I could go on, but I will spare the good folks here the recounting as it is relatively dull to have to recount ethnicity, tribal and familial divisions, cultural divisions both modern and ancient, and the educational aspect both secular and religious as Iraq is also a central learning focus for the Middle East. All of these divisions focus through Iraq due to geography. Nothing was going to move in the Middle East because all of the faultlines were kept in stasis by the Cold War and then by Saddam after that. The question was not *if* they would move, but *when*, *how fast* and to what direction. By being on the ground the US can help guide those changes... by retreating our enemies who have fine Empires they want to set up will start THAT process.

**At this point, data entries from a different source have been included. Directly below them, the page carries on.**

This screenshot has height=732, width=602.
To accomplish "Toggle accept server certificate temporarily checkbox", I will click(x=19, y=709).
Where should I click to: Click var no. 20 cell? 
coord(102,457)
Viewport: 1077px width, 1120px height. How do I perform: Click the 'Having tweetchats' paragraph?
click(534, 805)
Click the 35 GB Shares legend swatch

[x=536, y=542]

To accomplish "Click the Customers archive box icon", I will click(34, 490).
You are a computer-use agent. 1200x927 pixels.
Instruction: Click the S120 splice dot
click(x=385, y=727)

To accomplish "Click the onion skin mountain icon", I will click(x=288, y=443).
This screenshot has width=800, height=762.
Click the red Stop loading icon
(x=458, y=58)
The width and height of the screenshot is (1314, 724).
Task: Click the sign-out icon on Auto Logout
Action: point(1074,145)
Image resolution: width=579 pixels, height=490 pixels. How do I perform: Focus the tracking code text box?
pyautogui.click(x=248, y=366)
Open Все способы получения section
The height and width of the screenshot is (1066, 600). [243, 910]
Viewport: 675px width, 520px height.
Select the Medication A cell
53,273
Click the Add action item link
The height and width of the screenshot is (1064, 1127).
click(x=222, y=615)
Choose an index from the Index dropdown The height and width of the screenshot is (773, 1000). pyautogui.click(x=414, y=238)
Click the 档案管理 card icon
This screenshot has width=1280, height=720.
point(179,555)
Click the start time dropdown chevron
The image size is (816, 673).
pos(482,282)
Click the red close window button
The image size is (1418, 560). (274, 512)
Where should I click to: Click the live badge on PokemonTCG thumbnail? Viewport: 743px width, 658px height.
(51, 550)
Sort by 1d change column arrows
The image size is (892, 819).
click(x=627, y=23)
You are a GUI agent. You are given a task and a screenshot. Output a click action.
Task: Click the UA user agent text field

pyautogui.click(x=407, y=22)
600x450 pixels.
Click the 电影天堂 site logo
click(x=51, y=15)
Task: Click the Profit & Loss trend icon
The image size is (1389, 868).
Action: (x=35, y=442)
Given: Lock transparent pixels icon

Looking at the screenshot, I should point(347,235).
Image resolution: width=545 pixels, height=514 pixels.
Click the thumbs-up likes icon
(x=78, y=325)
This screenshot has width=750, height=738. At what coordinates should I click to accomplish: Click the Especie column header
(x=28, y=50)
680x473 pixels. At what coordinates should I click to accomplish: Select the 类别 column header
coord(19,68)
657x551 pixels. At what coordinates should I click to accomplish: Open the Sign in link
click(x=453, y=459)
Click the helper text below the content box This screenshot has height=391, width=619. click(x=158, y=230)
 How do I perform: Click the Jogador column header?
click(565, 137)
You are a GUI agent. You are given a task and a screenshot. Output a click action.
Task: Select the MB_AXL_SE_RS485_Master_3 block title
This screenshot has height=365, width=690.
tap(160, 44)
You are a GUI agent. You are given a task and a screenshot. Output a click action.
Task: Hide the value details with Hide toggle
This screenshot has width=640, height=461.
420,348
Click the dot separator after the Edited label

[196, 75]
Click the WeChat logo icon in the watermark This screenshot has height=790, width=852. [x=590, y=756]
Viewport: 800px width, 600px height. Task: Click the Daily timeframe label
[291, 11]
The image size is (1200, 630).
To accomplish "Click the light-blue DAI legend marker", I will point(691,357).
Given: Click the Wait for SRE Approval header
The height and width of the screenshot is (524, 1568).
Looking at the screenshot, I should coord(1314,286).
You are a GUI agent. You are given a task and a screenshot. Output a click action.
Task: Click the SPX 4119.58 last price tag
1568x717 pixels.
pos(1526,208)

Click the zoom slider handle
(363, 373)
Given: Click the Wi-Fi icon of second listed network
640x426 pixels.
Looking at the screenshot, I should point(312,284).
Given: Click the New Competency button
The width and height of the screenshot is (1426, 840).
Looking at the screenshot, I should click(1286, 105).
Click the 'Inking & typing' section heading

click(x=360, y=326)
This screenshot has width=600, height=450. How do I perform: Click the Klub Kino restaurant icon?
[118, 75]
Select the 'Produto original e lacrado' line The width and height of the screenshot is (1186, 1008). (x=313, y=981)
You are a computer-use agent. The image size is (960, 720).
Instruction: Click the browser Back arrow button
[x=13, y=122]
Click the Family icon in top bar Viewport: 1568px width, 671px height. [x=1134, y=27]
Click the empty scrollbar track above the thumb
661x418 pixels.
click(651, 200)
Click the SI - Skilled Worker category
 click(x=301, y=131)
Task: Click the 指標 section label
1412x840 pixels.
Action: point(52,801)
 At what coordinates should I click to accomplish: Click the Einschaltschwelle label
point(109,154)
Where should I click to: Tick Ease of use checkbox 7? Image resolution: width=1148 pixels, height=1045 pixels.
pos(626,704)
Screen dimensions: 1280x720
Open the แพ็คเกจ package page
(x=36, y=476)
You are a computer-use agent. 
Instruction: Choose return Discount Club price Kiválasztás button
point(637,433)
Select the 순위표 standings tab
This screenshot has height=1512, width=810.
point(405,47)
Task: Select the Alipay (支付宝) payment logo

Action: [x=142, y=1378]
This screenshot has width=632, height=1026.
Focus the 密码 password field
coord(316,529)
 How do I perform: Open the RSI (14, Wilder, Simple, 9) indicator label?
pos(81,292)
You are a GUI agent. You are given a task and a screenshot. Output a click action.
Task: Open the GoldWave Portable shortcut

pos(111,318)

I, on principle, detest Empires, as they generally lead to subjugation of individuals, loss of liberty and freedom and the diminishment of the individual to the State. And understanding *that* and that the religious zeal of our current enemies is a reflection of similar western zeal in ages past, one can look to how *that* ended to start formulating what Peace in the Middle East would look like *if* you wish to keep this idea of Freedom and Liberty for the Individual alive. Yes, so very simplistic to take the past lessons of history and apply them forward and come up with Goals, but no End State as we are forever tinkering with things as humans. Peace is a relative state of being rarely seen on the planet in an absolute form, but best measured in a relative form.
Taking all of that into account, and that the current set of enemies is not *acting* like rational actors on the global stage, nor are they adhering to the rules and laws of war, and that they wish to actually destroy the concept of Nations, with all that one might then formulate a plan that address what to do next and how to do it, but only if you are willing to play some hardball and bust up a few places with the help of a few other players that need some cajoling into it. With that, and the Goals in mind, and understanding the background of the region, you can actually make a plan to stabilize Iraq.
It obviously starts, of course, in Syria.
But that really is too simple, I guess... to uphold liberty and freedom and try to change things for the better by getting the reluctant players off the side-lines because, left unchecked, they will be consumed by this Empire FIRST.
There is no end in fighting for Liberty and Freedom, because there always seems to be some group or Nation somewhere that is willing to kill to remove it from you.
But then, that is obviously too simple for the 'nuanced' thinkers on this globe.Posted by ajacksonian at November 12, 2006 11:01 PM Hide Comments | Show/Add Comments in Popup Window(29) | (Note: You must refresh main page to view newly posted comments here)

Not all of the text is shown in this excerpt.